The mortgage-finance companies and the Federal Housing Finance Agency said borrowers could be able to get mortgages with down payments as little as 3%, but noted that the loans will be available only to first-time buyers, buyers who haven’t owned a home for at least a few years and those with lower incomes.
Many of the loans will also require borrowers to undergo home-buyer counseling before making a purchase.
Fannie’s low down-payment loan program and Freddie’s program will have slightly different requirements. Officials at both companies said the 3% down-payment loans could be made to borrowers with credit scores of as low as 620, which is the standard minimum, if they had other factors to mitigate their risk, such as lower debt-to-income ratios or high reserves.
Fannie said its program will be limited to borrowers who haven’t owned a home in the past three years. Freddie’s program will generally be available to borrowers who don’t make more than their area’s median income.

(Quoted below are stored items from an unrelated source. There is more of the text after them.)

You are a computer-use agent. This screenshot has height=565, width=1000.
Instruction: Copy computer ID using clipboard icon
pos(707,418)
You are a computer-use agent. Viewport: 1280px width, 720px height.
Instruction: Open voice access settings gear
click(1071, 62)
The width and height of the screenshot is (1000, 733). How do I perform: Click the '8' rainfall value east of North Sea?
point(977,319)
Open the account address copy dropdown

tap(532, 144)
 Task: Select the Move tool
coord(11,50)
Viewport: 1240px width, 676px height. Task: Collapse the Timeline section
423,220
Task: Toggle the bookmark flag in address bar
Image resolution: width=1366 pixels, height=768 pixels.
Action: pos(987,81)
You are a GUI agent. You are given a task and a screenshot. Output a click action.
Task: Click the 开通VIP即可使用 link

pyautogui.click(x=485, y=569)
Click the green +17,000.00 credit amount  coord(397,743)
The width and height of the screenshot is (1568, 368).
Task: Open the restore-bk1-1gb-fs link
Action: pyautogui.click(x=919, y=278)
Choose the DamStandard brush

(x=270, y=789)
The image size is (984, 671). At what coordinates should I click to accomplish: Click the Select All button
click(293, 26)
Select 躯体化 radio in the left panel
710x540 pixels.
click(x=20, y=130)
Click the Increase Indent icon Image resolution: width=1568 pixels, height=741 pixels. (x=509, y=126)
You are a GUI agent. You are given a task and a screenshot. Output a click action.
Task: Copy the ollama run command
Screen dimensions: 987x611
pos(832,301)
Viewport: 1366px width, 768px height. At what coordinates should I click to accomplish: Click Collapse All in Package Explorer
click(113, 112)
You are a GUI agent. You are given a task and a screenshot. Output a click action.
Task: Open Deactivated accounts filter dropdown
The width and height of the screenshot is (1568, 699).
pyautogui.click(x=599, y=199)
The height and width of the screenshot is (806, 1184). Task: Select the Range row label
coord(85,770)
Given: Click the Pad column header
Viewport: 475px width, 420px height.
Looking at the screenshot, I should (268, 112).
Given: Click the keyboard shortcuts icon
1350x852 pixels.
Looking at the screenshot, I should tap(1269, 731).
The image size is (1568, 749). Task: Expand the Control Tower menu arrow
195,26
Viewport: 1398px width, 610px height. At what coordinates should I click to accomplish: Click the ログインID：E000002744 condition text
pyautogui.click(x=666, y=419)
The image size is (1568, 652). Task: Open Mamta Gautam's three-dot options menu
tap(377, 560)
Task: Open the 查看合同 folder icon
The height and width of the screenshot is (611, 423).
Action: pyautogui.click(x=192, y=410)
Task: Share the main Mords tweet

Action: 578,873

Freddie’s program “gives qualified borrowers with limited down payment savings a responsible path to homeownership and lenders a new tool for reaching eligible working families ready to own a home of their own,” said Freddie Mac executive Dave Lowman.
Fannie’s program goes into effect almost immediately, while Freddie’s won’t be available until March. An FHFA official in a call with reporters said that because lenders generally take some time to adapt to new guidelines, they don’t expect the new low down-payment mortgages to be widely available until the end of the first quarter of next year.
Mel Watt, who heads the FHFA, first announced the new program in October along with other changes that some banks say will make it easier for them to make loans. The new program was lauded among some lenders and analysts who have said that mortgage availability has been too limited over the last couple of years.
In a statement, Mr. Watt said that the guidelines “provide a responsible approach to improving access to credit while ensuring safe and sound lending practices.”
Critics have expressed concern that mortgages with low down payments could expose borrowers, Fannie and Freddie to some of the risks that precipitated the financial crisis. If home prices drop, homeowners with a small amount of equity in their homes can quickly owe more than their homes are worth.
Still, even those homeowners don’t necessarily default. According to the Urban Institute, about 0.4% of borrowers in 2011 who made down payments of 3% to 5% have defaulted, no worse than borrowers who made down payments of 5% to 10%.
Fannie and Freddie don’t make loans, but buy them from lenders, wrap them into securities and provide guarantees to make investors whole if the loans default.
Both companies already guarantee loans with down payments of as little as 5%. Those mortgages, as with the new 3% down payment mortgages, require borrowers to pay for private mortgage insurance.
It isn’t yet clear how popular the new down-payment programs will be. Borrowers can already get mortgages with down payments of as little as 3.5% through the Federal Housing Administration, though the costs of such loans have increased markedly over the past few years.
Fannie and Freddie officials said that they expect the low down-payment loans they guarantee to be cheaper than FHA loans for borrowers with higher credit scores. An FHFA official said that they expected the new loans to be a small proportion of the companies’ business.
“We are confident that these loans can be good business for lenders, safe and sound for Fannie Mae and an affordable, responsible option for qualified borrowers,” said Fannie Mae executive Andrew Bon Salle.